Even when the big exit does occur, it rarely happens as soon as hoped or expected. That means most companies find themselves transitioning from startup to a business. It’s a giant step from birthing and commercializing an idea to running and leading an enterprise.
Knowing this is critical, preparing for it, vital. The first step is an honest evaluation of what you do well and what you don’t. Closely linked to that is what you enjoy doing and what you try to avoid.
When you begin building a business, you have the unique opportunity to create your ideal role. Here is a bit of a radical thought. That role doesn’t always have to be as CEO and leader.
I recently conducted an interview with Noah Alper, the founder of Noah’s Bagels, which eventually sold to Einstein’s Bros. Bagels for $100 million. Noah told me that he understood that CEO would be the wrong role for him and the business.
Alper shared, “I recognized shortly into the game that the CEO job was probably not the best place for me, so not all that far after my brother and I joined up and created the company together, we hired a CEO.”
It’s your business, carve out the role you want to play. One that brings you the most enjoyment and in which you deliver the most value to your team. If that is not as CEO, so what. Noah stuck to marketing as he loved promoting the brand.
Nobody could do that better because he did so with a founder’s passion. He let a professional CEO take the company forward. It was the right decision for both Noah and the company.
If you are going to be running a business for a while, you might as well do it in an environment you enjoy. So, build a culture that appeals to you and is aligned with your brand.

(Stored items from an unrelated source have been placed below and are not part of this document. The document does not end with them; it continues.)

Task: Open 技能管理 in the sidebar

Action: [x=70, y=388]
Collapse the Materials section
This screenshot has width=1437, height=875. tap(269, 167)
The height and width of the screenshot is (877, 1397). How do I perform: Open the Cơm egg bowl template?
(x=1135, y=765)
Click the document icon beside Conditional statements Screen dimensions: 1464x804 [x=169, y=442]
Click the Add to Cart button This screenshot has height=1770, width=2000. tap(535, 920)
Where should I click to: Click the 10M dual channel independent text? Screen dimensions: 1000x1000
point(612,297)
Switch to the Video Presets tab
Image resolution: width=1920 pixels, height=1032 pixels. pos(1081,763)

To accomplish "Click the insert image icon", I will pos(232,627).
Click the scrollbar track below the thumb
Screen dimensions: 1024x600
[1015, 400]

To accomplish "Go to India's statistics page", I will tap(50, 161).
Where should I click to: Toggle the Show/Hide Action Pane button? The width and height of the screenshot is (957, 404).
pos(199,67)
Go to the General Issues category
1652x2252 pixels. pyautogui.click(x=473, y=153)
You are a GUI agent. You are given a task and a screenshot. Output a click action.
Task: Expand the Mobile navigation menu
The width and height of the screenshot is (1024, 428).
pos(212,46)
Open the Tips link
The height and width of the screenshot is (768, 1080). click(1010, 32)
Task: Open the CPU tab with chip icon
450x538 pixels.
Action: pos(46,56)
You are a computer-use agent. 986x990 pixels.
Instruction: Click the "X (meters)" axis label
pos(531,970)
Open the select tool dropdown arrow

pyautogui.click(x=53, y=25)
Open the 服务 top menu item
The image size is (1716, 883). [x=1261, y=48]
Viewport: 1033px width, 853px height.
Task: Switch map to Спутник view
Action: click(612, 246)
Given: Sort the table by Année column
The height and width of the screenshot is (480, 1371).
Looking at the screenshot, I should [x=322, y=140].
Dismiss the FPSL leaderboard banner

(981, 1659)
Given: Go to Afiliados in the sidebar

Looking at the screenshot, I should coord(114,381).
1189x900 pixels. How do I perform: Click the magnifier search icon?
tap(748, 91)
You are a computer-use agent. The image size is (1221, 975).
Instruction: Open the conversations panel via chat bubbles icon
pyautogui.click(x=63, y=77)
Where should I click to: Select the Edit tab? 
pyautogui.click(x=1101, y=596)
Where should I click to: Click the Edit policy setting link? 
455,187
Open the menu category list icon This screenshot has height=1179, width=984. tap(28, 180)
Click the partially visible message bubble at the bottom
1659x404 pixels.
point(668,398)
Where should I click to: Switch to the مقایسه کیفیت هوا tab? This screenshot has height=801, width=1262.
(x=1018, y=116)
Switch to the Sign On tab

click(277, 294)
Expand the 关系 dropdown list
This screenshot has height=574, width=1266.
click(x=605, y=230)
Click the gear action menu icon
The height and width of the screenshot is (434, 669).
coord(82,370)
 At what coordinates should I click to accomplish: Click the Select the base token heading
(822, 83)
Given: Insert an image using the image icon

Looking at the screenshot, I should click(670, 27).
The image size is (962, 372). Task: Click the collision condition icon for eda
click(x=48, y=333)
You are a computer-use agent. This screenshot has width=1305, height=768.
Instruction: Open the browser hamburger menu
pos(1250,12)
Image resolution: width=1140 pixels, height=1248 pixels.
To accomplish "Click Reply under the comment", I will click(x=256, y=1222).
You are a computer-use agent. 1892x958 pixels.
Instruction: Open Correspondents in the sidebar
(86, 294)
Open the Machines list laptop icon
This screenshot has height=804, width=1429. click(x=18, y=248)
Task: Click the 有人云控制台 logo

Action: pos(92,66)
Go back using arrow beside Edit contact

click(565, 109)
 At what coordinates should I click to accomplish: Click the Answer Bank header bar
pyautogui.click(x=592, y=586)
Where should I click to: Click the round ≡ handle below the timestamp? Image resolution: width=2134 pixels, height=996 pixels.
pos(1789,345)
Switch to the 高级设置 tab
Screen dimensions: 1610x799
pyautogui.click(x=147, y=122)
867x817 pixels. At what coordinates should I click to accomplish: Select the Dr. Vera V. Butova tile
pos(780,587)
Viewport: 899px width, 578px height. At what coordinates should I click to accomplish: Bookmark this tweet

Kevin Cleary of Clif Bar & Company told me in an interview, “We win in large part today because of our culture. We are now a company of roughly 1,200 and that’s different than when we were a company of 50.”
Lastly, build a business with a strong EBITDA. I recognize that sounds simple, but it is amazing how often that focus gets blurry. A business with a good EBITDA and a strong brand is always going to be ripe for acquisition.
This is yours, develop a role in which you flourish. Create a culture that you find invigorating, exciting, and aligned with your values. Build a business with a good EBITDA and a strong brand. If that delivers a successful exit, great. If not, you’ve created a pretty cool place to go to work every day. So, don’t forget to build a business you can live with.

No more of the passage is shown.